現実アクションゲーム
「くそっ!」


涙が溢れてきた。なんて残酷なんだよ……!


「くそぉ!何でだよ!」


とてつもなく悔しかった。


ホントに死ぬのかよ……俺……


空中でジタバタする蓮。


しかし、動くことなどできない。


針は、もう目前にせまっていた。


「くそっ!くそっ!」


ギュッと目を瞑る蓮。
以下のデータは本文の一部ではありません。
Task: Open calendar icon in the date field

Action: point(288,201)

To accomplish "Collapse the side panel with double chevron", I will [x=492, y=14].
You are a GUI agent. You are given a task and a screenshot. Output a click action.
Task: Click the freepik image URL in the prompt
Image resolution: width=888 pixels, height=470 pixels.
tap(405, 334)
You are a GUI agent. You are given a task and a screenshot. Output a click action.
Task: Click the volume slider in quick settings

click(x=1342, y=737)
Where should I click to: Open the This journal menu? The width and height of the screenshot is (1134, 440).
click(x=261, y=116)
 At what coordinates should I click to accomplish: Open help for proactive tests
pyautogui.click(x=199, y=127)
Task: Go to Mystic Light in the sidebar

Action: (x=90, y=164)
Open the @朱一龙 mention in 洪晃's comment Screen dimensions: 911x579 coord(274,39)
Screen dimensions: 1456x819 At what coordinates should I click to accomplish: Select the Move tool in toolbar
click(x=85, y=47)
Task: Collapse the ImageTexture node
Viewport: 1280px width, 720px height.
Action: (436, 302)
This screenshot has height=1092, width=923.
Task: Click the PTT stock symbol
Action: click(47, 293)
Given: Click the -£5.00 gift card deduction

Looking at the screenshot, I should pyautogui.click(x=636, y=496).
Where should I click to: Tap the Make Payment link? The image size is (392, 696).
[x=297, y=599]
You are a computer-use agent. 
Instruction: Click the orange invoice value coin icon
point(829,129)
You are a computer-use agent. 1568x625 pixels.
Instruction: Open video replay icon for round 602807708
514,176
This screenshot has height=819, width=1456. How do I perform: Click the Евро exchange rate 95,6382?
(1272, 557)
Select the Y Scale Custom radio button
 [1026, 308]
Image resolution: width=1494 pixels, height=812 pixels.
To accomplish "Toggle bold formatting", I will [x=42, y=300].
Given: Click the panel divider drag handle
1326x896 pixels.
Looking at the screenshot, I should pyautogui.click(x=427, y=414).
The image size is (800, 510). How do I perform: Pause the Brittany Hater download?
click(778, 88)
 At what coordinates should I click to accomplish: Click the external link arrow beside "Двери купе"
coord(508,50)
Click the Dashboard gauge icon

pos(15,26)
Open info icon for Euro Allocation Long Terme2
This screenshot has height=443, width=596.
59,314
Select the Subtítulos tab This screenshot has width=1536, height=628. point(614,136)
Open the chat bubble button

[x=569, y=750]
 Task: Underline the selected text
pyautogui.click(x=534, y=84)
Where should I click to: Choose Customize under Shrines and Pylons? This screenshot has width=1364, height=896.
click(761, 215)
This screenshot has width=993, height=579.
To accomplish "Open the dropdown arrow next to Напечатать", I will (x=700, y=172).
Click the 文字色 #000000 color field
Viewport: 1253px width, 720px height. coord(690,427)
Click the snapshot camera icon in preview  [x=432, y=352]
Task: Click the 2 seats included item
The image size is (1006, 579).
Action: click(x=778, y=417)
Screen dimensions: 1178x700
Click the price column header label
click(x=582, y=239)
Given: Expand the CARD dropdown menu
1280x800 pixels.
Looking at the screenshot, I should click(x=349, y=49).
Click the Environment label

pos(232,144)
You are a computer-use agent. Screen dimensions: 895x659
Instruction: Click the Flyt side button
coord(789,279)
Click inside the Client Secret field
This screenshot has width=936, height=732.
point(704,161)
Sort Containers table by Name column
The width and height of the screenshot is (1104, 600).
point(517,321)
気が狂いそうだ。


「うわぁああ!」


バシャン!


大きな音と共に、急に息ができなくなる蓮。


だが、刺さるような痛みはない。


視界がぼやけて、なんだが耳が遠くなった。


この感覚は、経験したことがある。頭が混乱した。


「!」


針になんか刺さっていない。


ここは、水の中だ……!


急いで水上に浮上しようとする蓮。


混乱していて、泳ぎにくい。


「ブハッ!」


なんとか水上に浮かんだ蓮。


震える足で泳ぎながら、辺りをキョロキョロと確認する。


「ここは……」


広く、透き通るようにキレイな湖だ。半径1キロはあるのだろうか。


遠くの方に、岸がある。


「……」


ゆっくりと、岸に向かって泳ぎ始める蓮。水泳はかなり得意な方だ。疲労が心配だが、岸まで泳ぐことくらい、容易かった。


それにしても、さっき見た針はなんだったんだ……俺の錯覚か?それとも、ゲームが見せた幻影か?